Late trading and market timing
Since its press release of 17 February 2004, the CSSF has continued its inquiries with the aim of getting an overall view of the possible propagation of Late Trading and Market Timing practices within Luxembourg collective investment schemes.
In November 2003, the CSSF launched a large-scale investigation encompassing 425 entities, mainly Luxembourg registrar and transfer agents, central administrations, distributors of units of investment funds, depository banks and asset management companies, requesting them to respond to some detailed questions relating to Late Trading and Market Timing.
The CSSF then launched a second investigation by selecting about a hundred compartments of funds investing their assets mainly in securities from the Asian or American markets.
In this regard, the CSSF has also required those Luxembourg entities belonging to a financial group mentioned in the international press for having perpetrated or letting perpetrate Late Trading or Market Timing operations, to take a position on the alleged facts and to make a statement on the possible impact of these operations on the Luxembourg collective investment schemes.
The CSSF then sought out those Luxembourg collective investment schemes which had delegated tasks to one of the managers accused of having promoted or practised Late Trading or Market Timing activities. It has asked these investment funds to comment on these accusations and to make a statement on the possible impact of the controversial practices on the Luxembourg collective investment schemes.
The CSSF has noticed that the vast majority of the entities questioned had for some time already been alerted of the inherent problems of Late Trading and Market Timing and had taken or were in the process of taking the necessary protective measures. In this sense, the investigation has allowed the CSSF to get a concrete idea of the procedures and controls already set up by the various service providers of Luxembourg collective investment schemes.
The investigations have revealed two cases where orders have been placed after the cutoff time set in the prospectus of the investment fund concerned.
In the first case, a technical malfunction generated during the installation of the facility to subscribe via Internet had resulted in the extension of the cut-off time for orders placed by electronic means. The entity concerned has submitted a detailed report to the CSSF in which it concludes that the investors, who had placed “late” orders did not take advantage of this situation and did not exploit any arbitrage opportunity, given the duration of the average holding of their units and the absence of correlation between the size of the orders given after the cut-off time and the scale of the market fluctuations.
In the second case, a prior agreement made with an investor was at the origin of an approximate two and half hour delay on the official cut-off time outlined in the
prospectus in force. However, the investor did not benefit from this delay as he used to transmit his orders before the financial markets opened.
The CSSF notes that in the aforementioned two cases, corrective measures have been taken by the entities concerned, who confirm moreover that these transactions had no impact on the investment funds.
In addition, several entities questioned have informed the CSSF about their suspicions on possible Market Timing practices within some investment funds. The CSSF has requested explicit information.

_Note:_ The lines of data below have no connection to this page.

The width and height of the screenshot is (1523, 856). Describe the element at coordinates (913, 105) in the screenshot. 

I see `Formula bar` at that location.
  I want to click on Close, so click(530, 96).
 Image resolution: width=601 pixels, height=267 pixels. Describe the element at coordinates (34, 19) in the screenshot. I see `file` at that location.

Indeed, opportunities arise to the market timer, if the NAV is calculated on the basis of stale prices or if the investment fund has already started with the calculation of its NAV while it is still possible to place orders.
The CSSF considers that the practice of Market Timing cannot be allowed, insofar as it either diminishes the performance of the investment fund through an increase in fees, or brings about a dilution of the profit.
The CSSF’s attention was drawn to about twenty investors who had started to adopt atypical investment behaviour by subscribing and redeeming in a relatively short period of time, without however being able to prove that they were actually market timers.
The documents provided showed that these investors have been unable to develop their activities in Luxembourg, while the investment fund has promptly terminated its relationship or imposed restrictions on them.
In all the cases cited, the impact of these short term transactions on the investment fund has been considered insignificant.
In addition, the CSSF has not detected any elements which could prove that the Luxembourg financial centre lends itself to suspicious dealings by people who, with the
help of a professional of the financial centre, are in pursuit of a fast profit at the expense of others.
The CSSF concludes that the investigations not only alerted potential market timers, but also showed that those responsible in the investment fund field are conscious of their professional duties and have done the necessary research. Where problems have occurred, solutions have been put in place.
The CSSF will continue to make sure that the protection and the equal treatment of investors is not disturbed by Late Trading or Market Timing practices and will carry out controls in this regard.
Finally, a circular concerning Late Trading and Market Timing is about to be finalised.